Hamburg. Die Veranstaltung in der Elbphilharmonie mit Lesung und Volksliedern gab einen Einblick in die Seele der Ukraine.

„Es ist der 198. Tag des russischen Angriffskriegs. Und es ist nicht der letzte.“ So eröffnet Iryna Tybinka, Generalkonsulin der Ukraine, das Benefizkonzert am Sonnabend in der Elbphilharmonie, bei dem auch Hamburgs Bürgermeister Peter Tschentscher (SPD) zu Gast ist.

Die Veranstaltung soll ein Zeichen der Verbundenheit mit der Ukraine setzen und ihrer Sprache und Musik Gesicht und Stimme geben. Vereinzelt schmücken blau-gelbe Bekundungen das Publikum. In den Gängen, auf den Treppen und in den Rängen sind viele Konversationen in ukrainischer Sprache zu hören.

Elbphilharmonie: Bewegender Abend für die Ukraine – mit Iris Berben

Musikalisch weisen ukrainische Volkslieder den Weg. Die Melodien werden mit all der Tiefe und Schwere, die sie verlangen, gespielt und gesungen und durchschreiten den Widerstreit zwischen Ausbrüchen und Dissonanzen, die Bilder des Krieges, der Gewalt und Trauer aufrufen, um doch in lyrischer Hoffnung zu verklingen.

Auch die Ideengeberin des Abends, Olena Kushpler am Klavier, interpretiert Kompositionen ihrer Heimat. Die fremden Harmonien berühren nicht weniger als Altbekanntes. Bei all dem muss man die Sprache nicht sprechen, um zu verstehen, dass dieser Krieg noch nicht vorüber ist und dass mit ihm ein ganzes Volk und seine Kultur leidet.

Elbphilharmonie: Konzert als Aufruf, der Ukraine zuzuhören

Iris Berben liest Gedichte von Lina Kostenko, in deren Worte sich Unabhängigkeit und Widerstand spiegeln. Den Zeilen des ukrainischen Schriftstellers Serhiy Zhadan leiht Burghart Klaußner seine Stimme, die das Publikum vollkommen einnehmen.
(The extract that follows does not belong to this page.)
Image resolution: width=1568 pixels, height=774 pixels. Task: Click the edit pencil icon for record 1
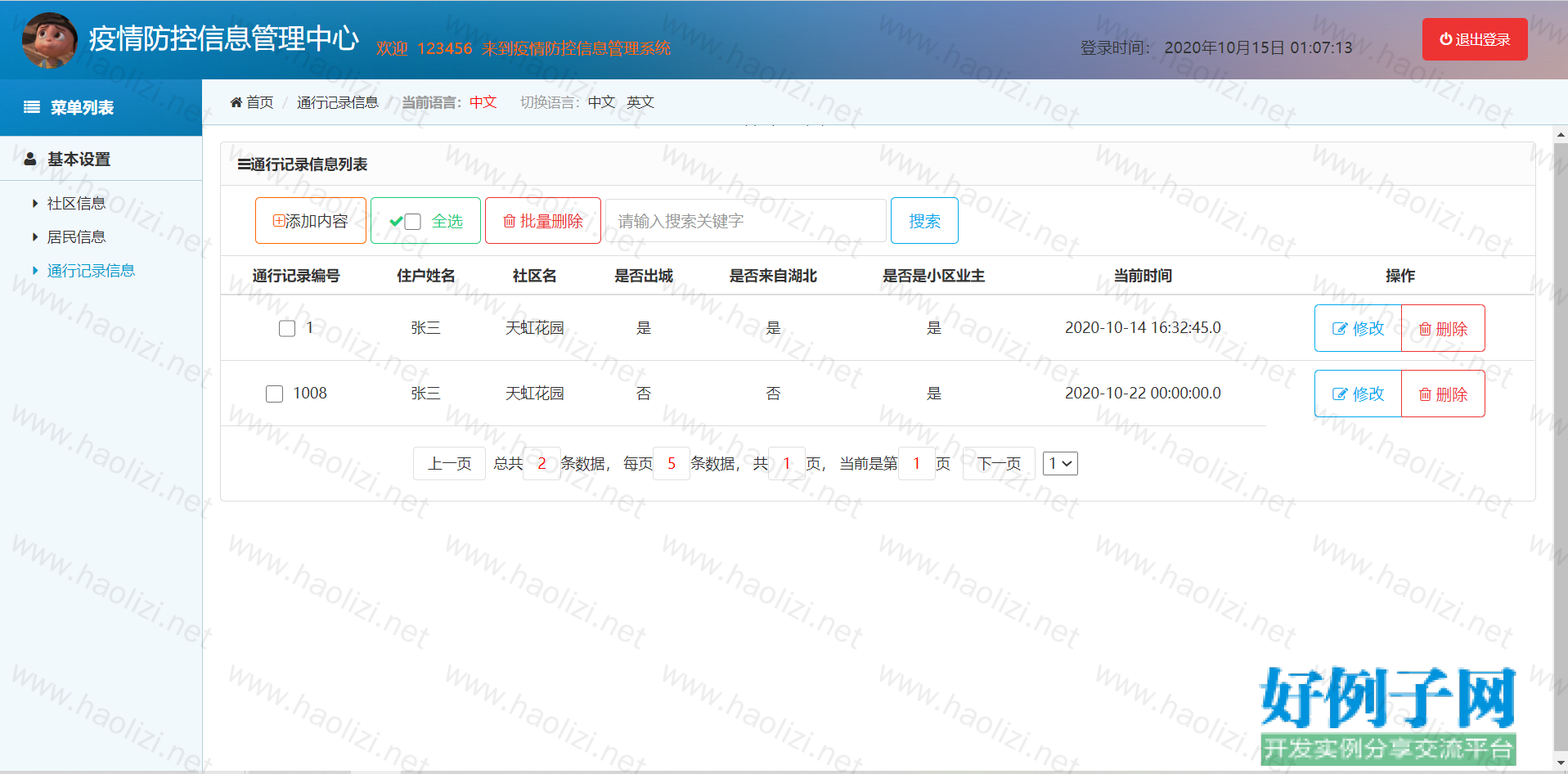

Barbara Auer liest in unmittelbarer Übersetzung, gemeinsam mit der Dichterin Lyuba Yakimchuk. Sie schreibt von Aprikosen im Donbass, von Zerstörung und Rückkehr. In ihren Versen über den Krieg verdichten sich Anklage und Schmerz. Juri Andruchowytsch, einer der bedeutendsten intellektuellen und literarischen Stimmen seines Landes, findet zum Abschluss klare und eindringliche Worte. „Es wäre nicht schlecht zu lernen, der Ukraine zuzuhören.“

Am Ende stehen alle Künstlerinnen und Künstler auf der Bühne und stimmen die ukrainische Hymne an. Das Karol Szymanowski Quartet setzt ein, das Publikum erhebt sich, viele Ukrainer singen mit – sie alle werden ihre Stimme nicht verlieren.